Como em vida Aureliano não esteve em busca de publicação ou reconhecimento e sua obra seja praticamente toda póstuma, a crítica literária o alcançou tardia e parcamente. Basta dizer que as duas mais extensas apreciações publicadas ainda são as mesmas dos anos 80, quando o falecido escritor Luiz Sérgio Metz realizou e publicou para a coleção Esses Gaúchos, da editora Tchê um livreto dedicado a ele, em 1986, e a professora Helena Tornquist produziu para a coleção Letras Rio-Grandenses, do Instituto Estadual do Livro, um caderno especial, em 1989. Ambos os trabalhos têm o mesmo titulo: Aureliano de Figueiredo Pinto.

Apesar disso, nos também já anosos volumes da história literária do Rio Grande do Sul seu nome comparece muito mais associado à poesia regionalista. A despeito de ter uma “realização grande”, conforme o assinalado por Luís Augusto Fischer, os poemas líricos de Itinerário não contam nos mais difundidos livros de história literária com uma apreciação correspondente, bastando que se o situe entre o simbolismo ainda muito praticado no Rio Grande do Sul dos anos 30 e as inovações formais modernistas que ele aproveitou mais, curiosamente, na poesia de inspiração rural.

Como Itinerário vem a público no final da década de 90 e tais trabalhos são praticamente da mesma época, essa parte de sua obra permanece mal reportada. No tocante à sua lírica, Aureliano se arroja em conteúdo ao mesmo tempo que se contém nas formas mais tradicionais da poesia simbolista e neo-parnasiana. Um dos mais extensos artigos produzidos a respeito da literatura de Aureliano, publicado em 1974 pelo Prof. Guilhermino Cesar, por exemplo, ignora a existência dos poemas de Itinerário. No artigo, Guilhermino reconhece o caráter reservado do poeta e lamenta que não tivesse até então se registrado em sua obra “uma descida mais vertical à paixão do homem”.

Os versos a seguir demonstram bem que o poeta, afinal, cumpriu o desejo de Guilhermino, porém de forma inédita, sem que o mesmo pudesse sabê-lo:

XI

A água que eu bebo tem o gosto do teu beijo;
a manhã lembra a luz pagã do teu sorriso.
Sugere a névoa o vago olhar, longe, impreciso,
de quando aplacas, fina e langue, o teu desejo.

A asa que passa, no céu alto, em vôo andejo,
lembra o teu gesto arisco em sutil sobreaviso.
E, na árvore alta e fina, e na flor do paraíso, :
tendo-te toda em mim, sempre em tudo te vejo.

Bruna e pálida, alta e trêmula, os cabelos
cheios da escuridão das noites em que amamos!
— Sinto-te no meu sangue em tumultos e apelos.

Em tua leve silhueta o mundo se resume.
E quando, sem encontrar-nos, nos buscamos,
ruge em minha alma em sombra a alma do teu perfume.

Em que pese sua aparição apagadiça, a obra de Aureliano vem sendo estudada mais ou menos diretamente.

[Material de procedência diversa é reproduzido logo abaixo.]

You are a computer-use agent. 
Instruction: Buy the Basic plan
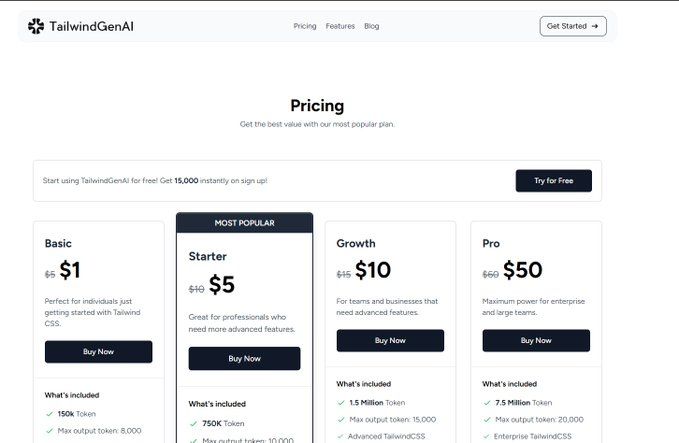tap(98, 352)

Em sua maior parte, seu nome é citado co-lateralmente em trabalhos que problematizam o romance de 30. Por ele referir-se mesmo em sua lírica a elementos de sua vivência em remissivas geográficas (como ao “vento pampeiro”) parte dos poucos trabalhos dedicados a ele notam em sua lírica póstuma a marca indelével do regionalismo, como uma chaga fosse, como se isso anulasse o alcance universal de sua visada lírica, a meu ver uma apreciação contaminada de preconceitos.

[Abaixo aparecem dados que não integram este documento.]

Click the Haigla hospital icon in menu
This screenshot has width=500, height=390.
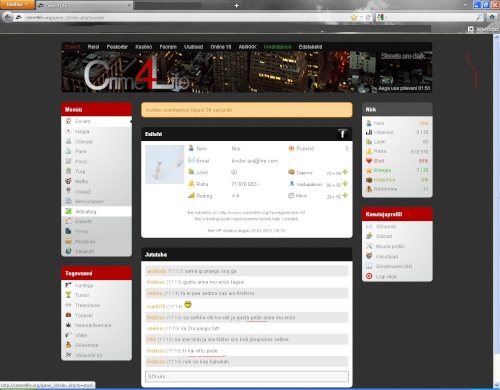(68, 131)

Embora nos anos em que estudou Medicina em Porto Alegre tenha tido um convívio próximo aos escritores que viveram o fervor modernista rio-grandense, nos cafés do centro e em torno da Livraria do Globo, Aureliano logo que pode retornou à Tupanciretã e lá estabeleceu-se como clínico-geral, interrompendo as publicações que fez por meio de periódicos como a Revista Kodak, que circulou entre os anos de 1912-1920.

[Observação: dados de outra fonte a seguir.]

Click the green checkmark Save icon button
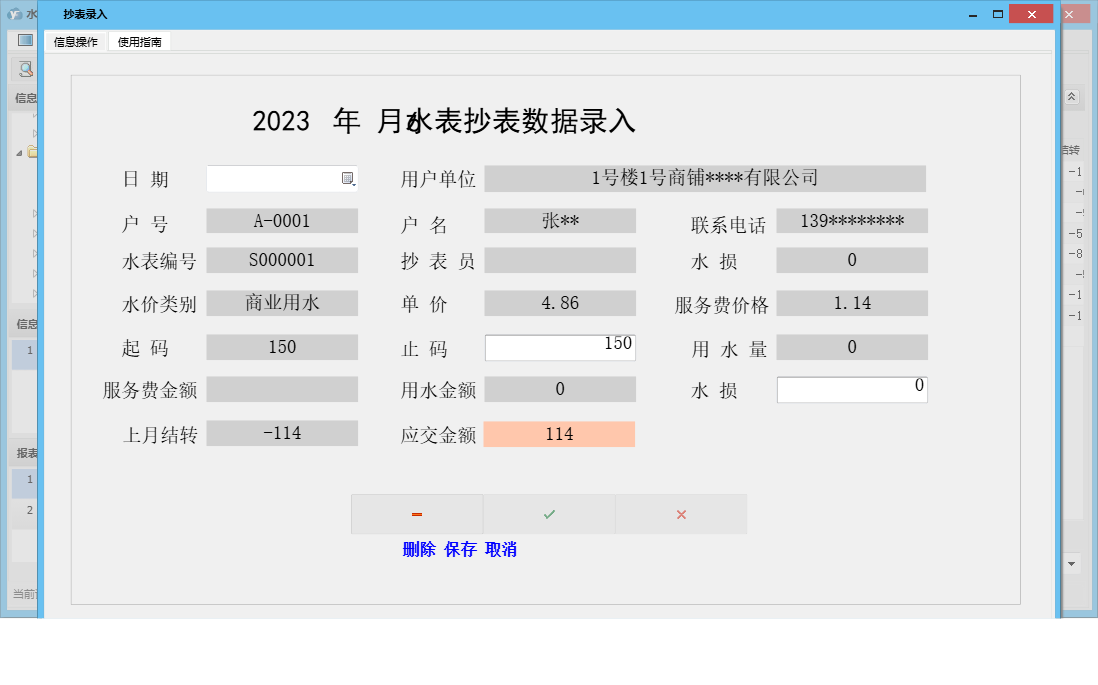1098x685 pixels. [x=548, y=513]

Paradigma de um autor verdadeiramente reservado, Aureliano de Figueiredo Pinto por muito pouco não passou completamente despercebido pelas gerações suas posteriores. No caso, ele teve um dos filhos que se preocupou em não deixá-lo cair no oblívio completo e a sorte de um editor preocupado em recuperar e conservar a memória literária do Rio Grande do Sul sem qualquer preconceito temático, linguístico ou de procedência.